* _PROVIDED DATA_:
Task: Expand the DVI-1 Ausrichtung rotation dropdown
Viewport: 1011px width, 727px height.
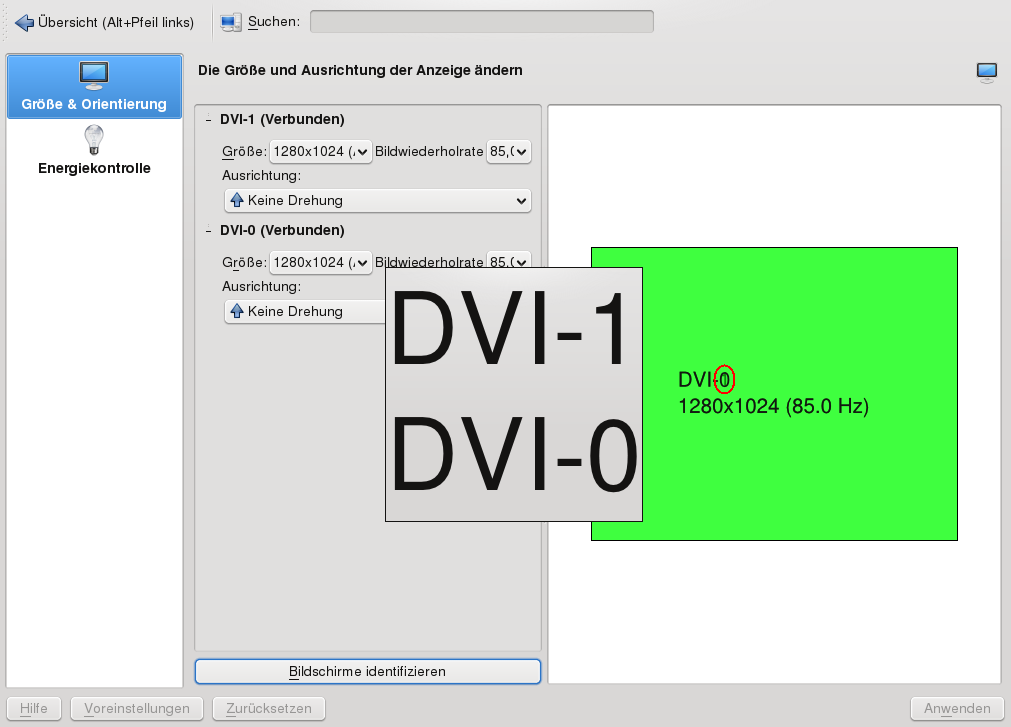Action: pyautogui.click(x=378, y=201)
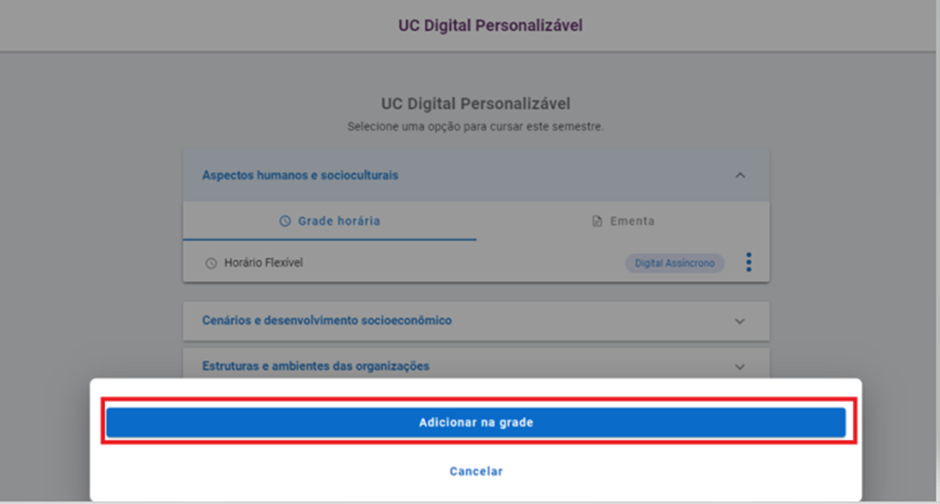Click the UC Digital Personalizável page heading

(475, 104)
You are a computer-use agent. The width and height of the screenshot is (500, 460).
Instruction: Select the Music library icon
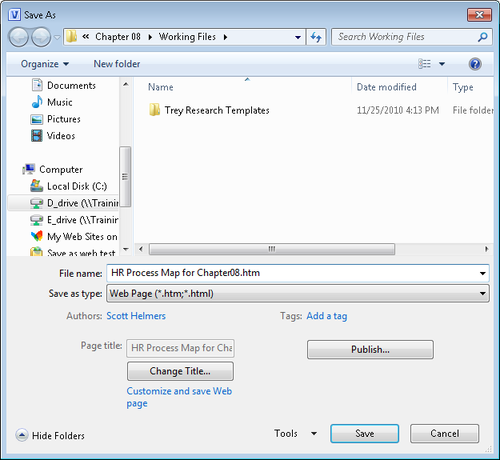pos(37,102)
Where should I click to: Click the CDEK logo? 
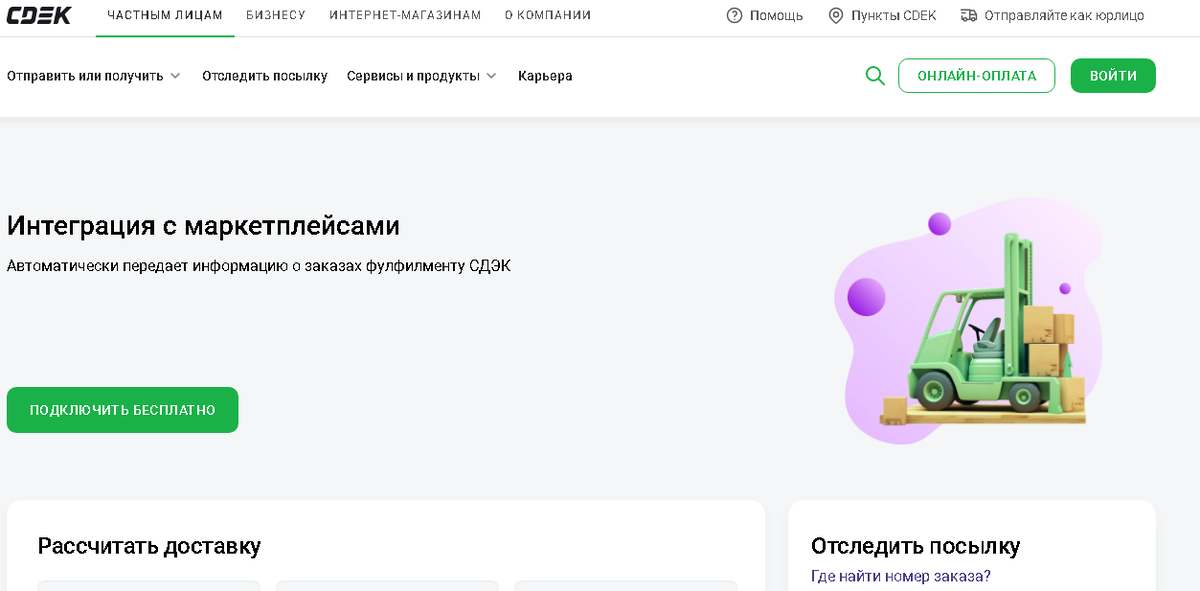click(x=39, y=15)
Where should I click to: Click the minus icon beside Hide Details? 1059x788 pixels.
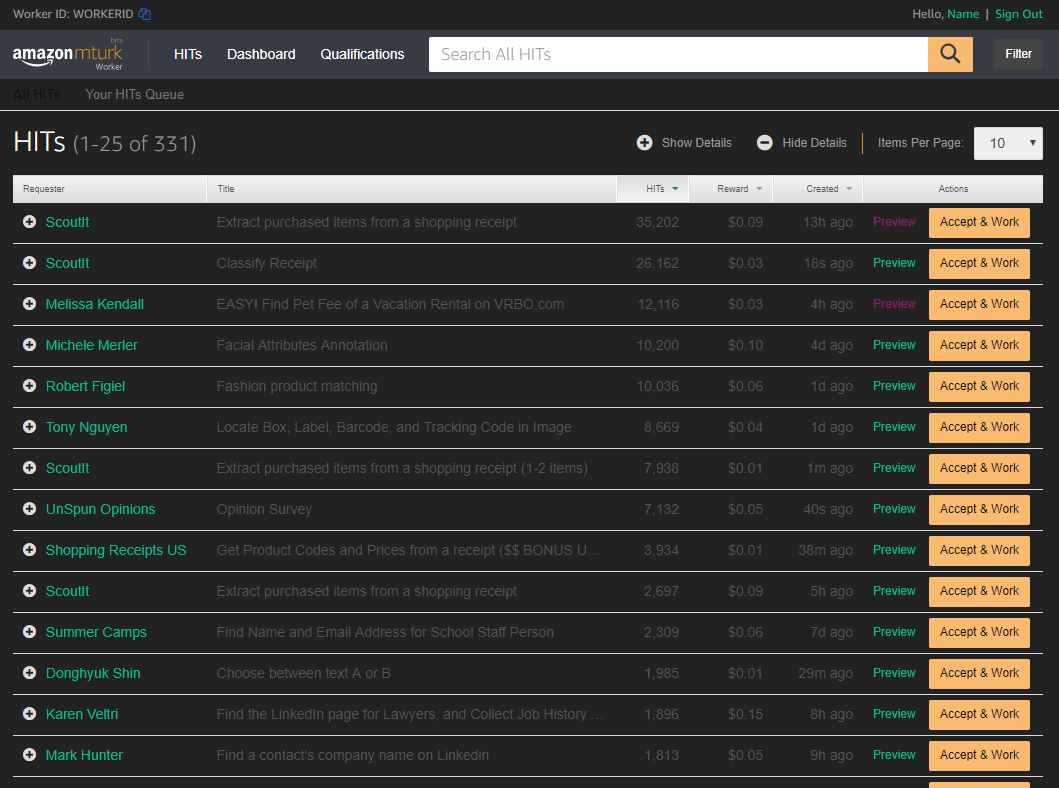click(765, 143)
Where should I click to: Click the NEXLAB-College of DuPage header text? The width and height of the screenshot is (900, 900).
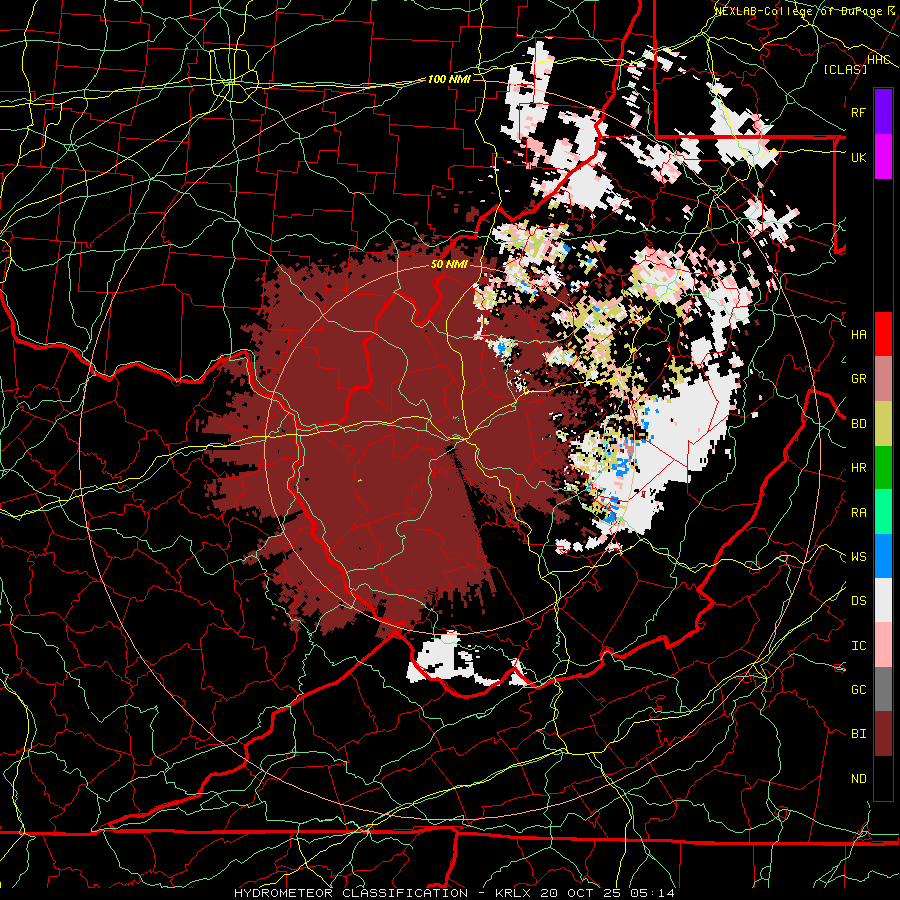point(806,11)
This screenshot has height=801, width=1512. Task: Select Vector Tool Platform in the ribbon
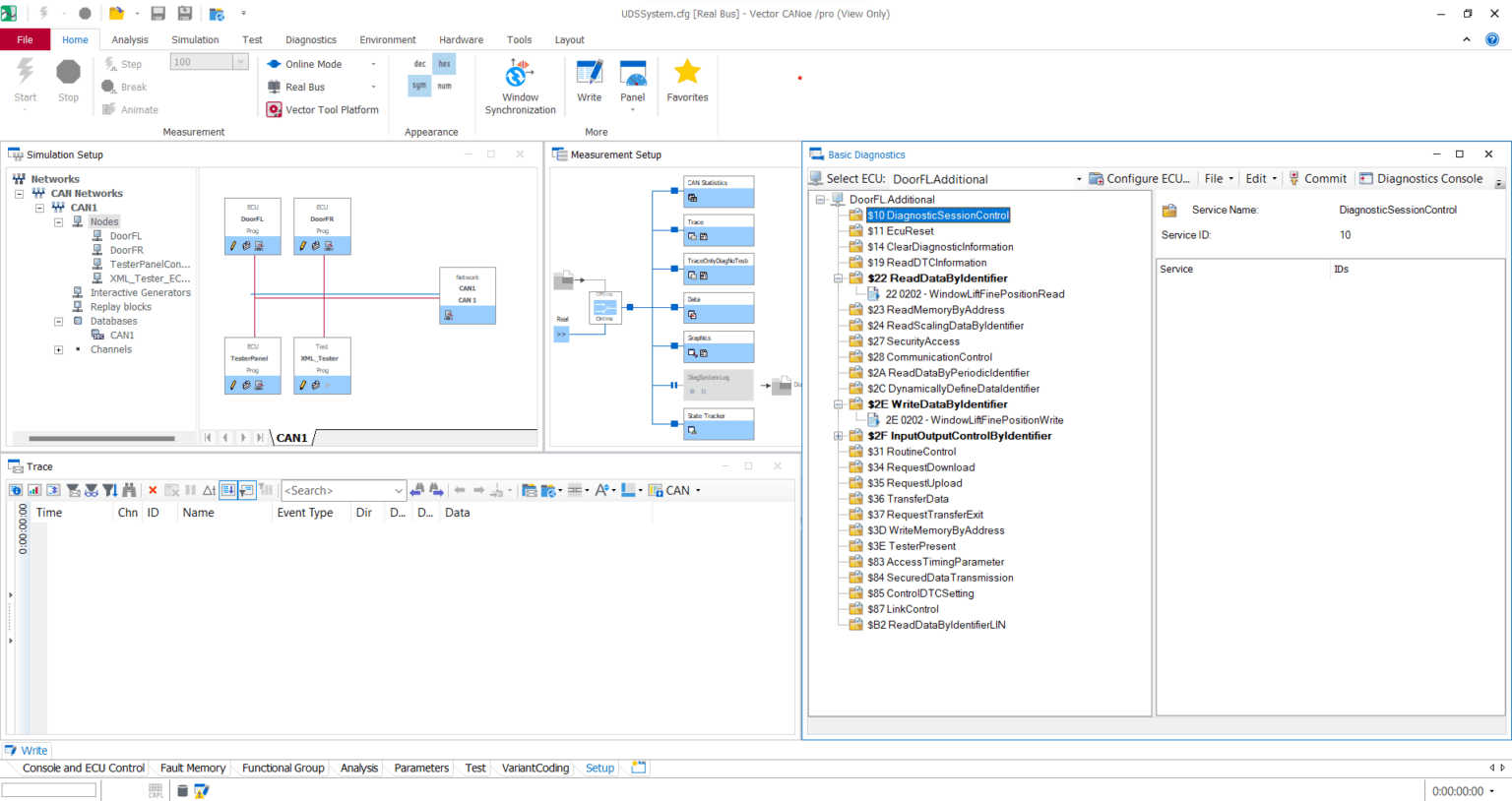pos(323,109)
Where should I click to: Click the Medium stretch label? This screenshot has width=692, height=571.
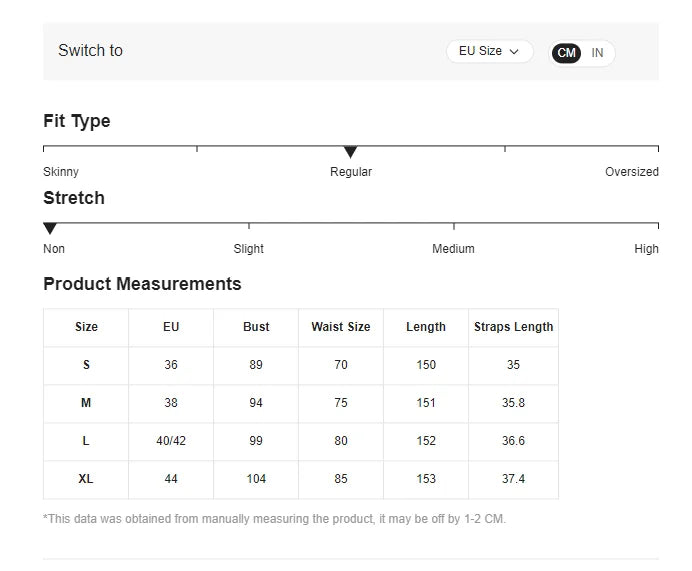pyautogui.click(x=453, y=249)
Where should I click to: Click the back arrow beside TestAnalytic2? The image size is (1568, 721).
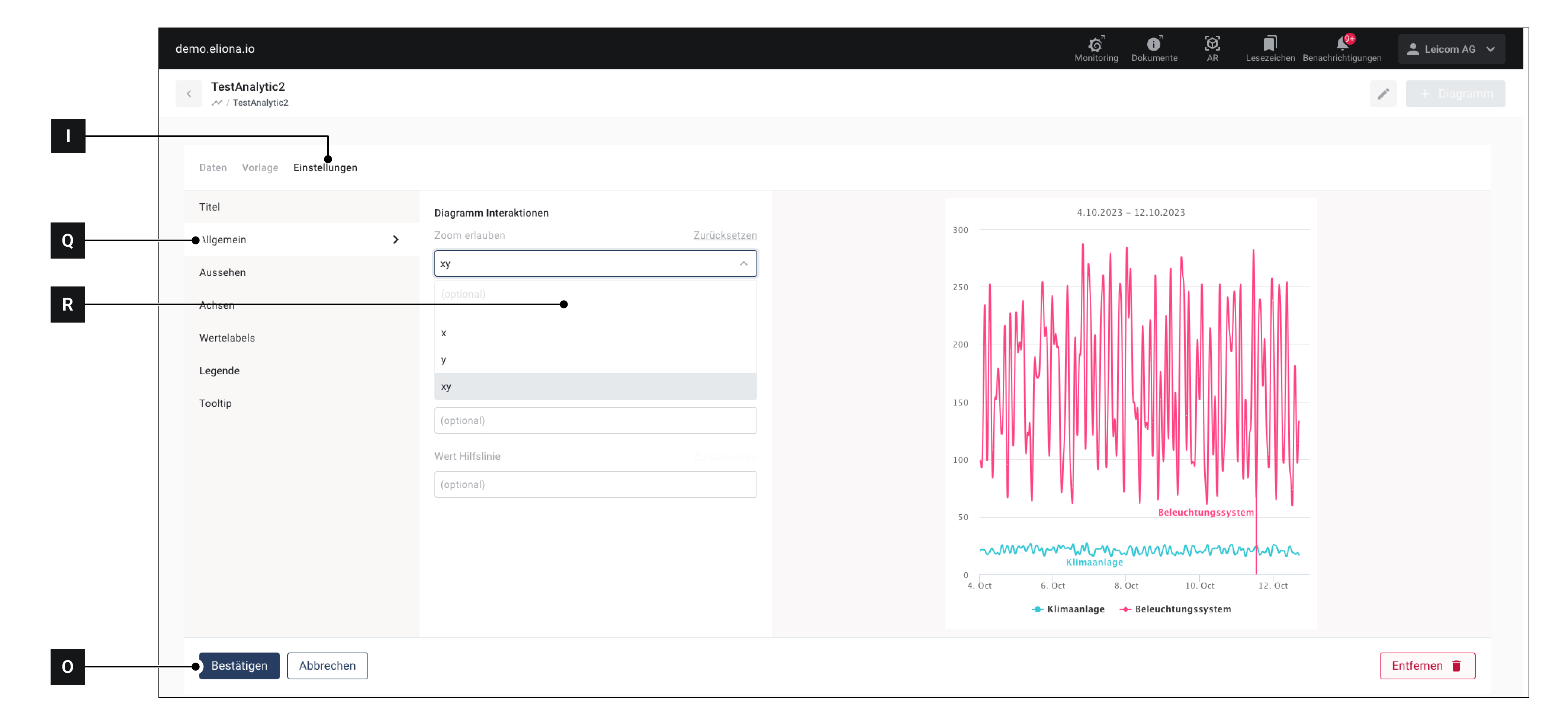189,94
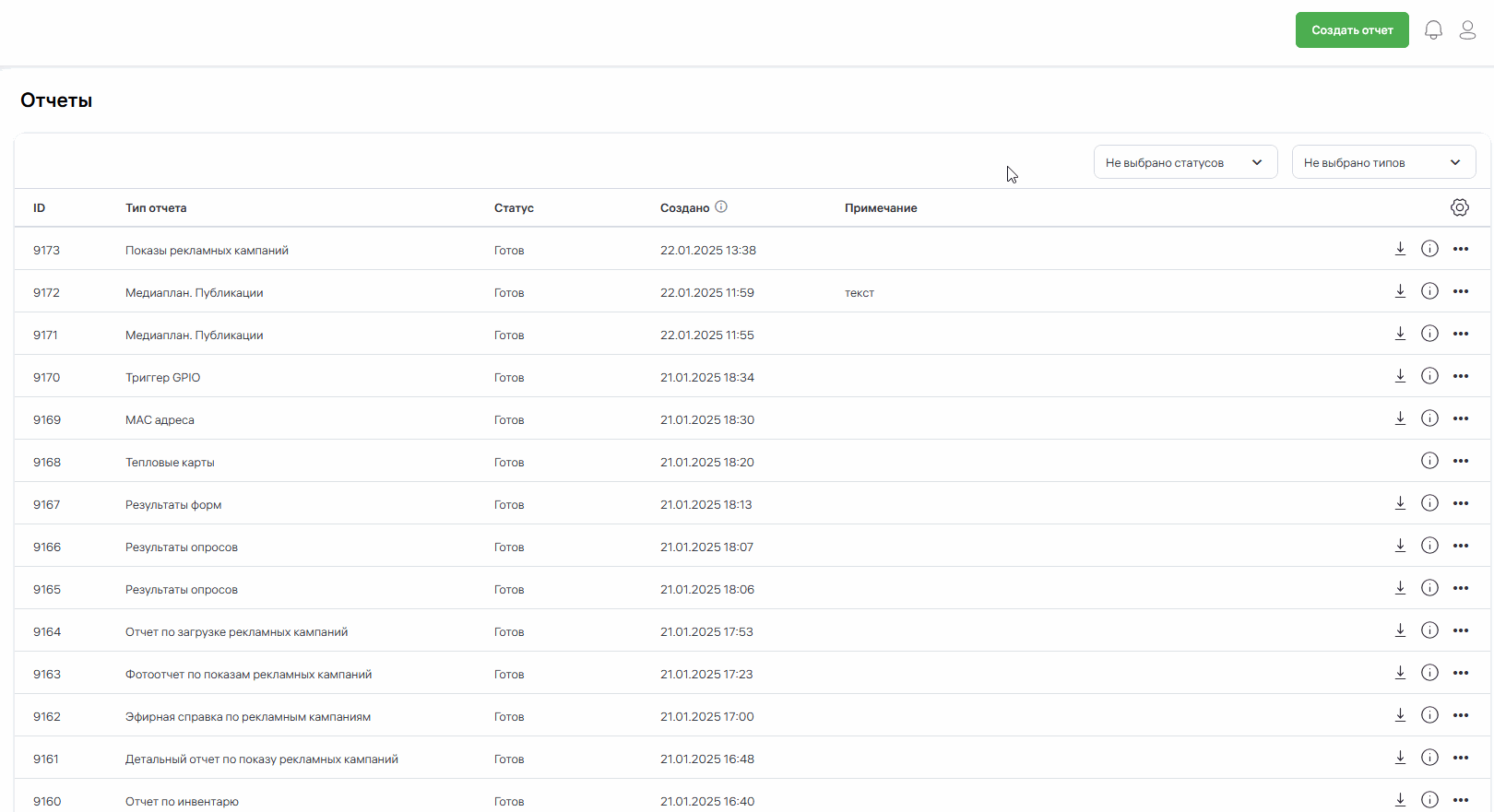Open more actions for report 9172
The height and width of the screenshot is (812, 1494).
click(1461, 291)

* _WHAT YOU ARE ASKED TO DO_: Copy the data above word for word, leaving out the pictures.

* _SOLVED EXERCISE_:
Task: Expand the DVI-1 Ausrichtung rotation dropdown
Viewport: 1011px width, 727px height.
Action: pyautogui.click(x=378, y=201)
Click the UC Digital Personalizável page heading

(475, 104)
You are a computer-use agent. The width and height of the screenshot is (500, 460).
Instruction: Select the Music library icon
pos(37,102)
Where should I click to: Click the CDEK logo? 
click(x=39, y=15)
Where should I click to: Click the minus icon beside Hide Details? 1059x788 pixels.
click(765, 143)
Where should I click to: Click the NEXLAB-College of DuPage header text? The width and height of the screenshot is (900, 900).
point(806,11)
This screenshot has height=801, width=1512. Task: Select Vector Tool Platform in the ribbon
pos(323,109)
Where should I click to: Click the Medium stretch label? This screenshot has width=692, height=571.
pyautogui.click(x=453, y=249)
Where should I click to: Click the back arrow beside TestAnalytic2? The image size is (1568, 721).
189,94
Open more actions for report 9172
The height and width of the screenshot is (812, 1494).
click(1461, 291)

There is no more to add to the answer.